» MATERIAL SHOWN:
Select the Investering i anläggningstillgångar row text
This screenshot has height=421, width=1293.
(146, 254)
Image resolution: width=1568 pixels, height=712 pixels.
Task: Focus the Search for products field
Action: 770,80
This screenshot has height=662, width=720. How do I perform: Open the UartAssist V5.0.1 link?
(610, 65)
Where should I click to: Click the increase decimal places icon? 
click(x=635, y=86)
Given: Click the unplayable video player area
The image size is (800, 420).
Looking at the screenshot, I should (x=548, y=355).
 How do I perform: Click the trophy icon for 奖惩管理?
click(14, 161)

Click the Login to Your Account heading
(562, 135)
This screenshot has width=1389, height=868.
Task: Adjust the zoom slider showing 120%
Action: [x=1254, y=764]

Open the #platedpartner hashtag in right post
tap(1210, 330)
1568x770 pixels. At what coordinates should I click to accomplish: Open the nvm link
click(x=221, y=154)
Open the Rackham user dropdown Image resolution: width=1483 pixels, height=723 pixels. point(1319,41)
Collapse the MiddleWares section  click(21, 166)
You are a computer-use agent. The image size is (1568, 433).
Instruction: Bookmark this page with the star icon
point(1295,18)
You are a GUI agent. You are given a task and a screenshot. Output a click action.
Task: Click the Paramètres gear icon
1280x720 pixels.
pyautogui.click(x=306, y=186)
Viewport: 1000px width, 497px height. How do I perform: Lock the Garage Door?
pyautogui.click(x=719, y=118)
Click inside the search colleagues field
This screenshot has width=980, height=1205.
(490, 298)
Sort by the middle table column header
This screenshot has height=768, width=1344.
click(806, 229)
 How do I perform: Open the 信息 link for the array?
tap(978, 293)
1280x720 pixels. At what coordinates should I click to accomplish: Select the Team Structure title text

» EXERCISE AIM:
What lines hold the string "Select"? Pick them out of the data.

» ANSWER TO THE EXERCISE:
Select the Investering i anläggningstillgångar row text
1280x720 pixels. At what coordinates should I click to accomplish: Select the Team Structure title text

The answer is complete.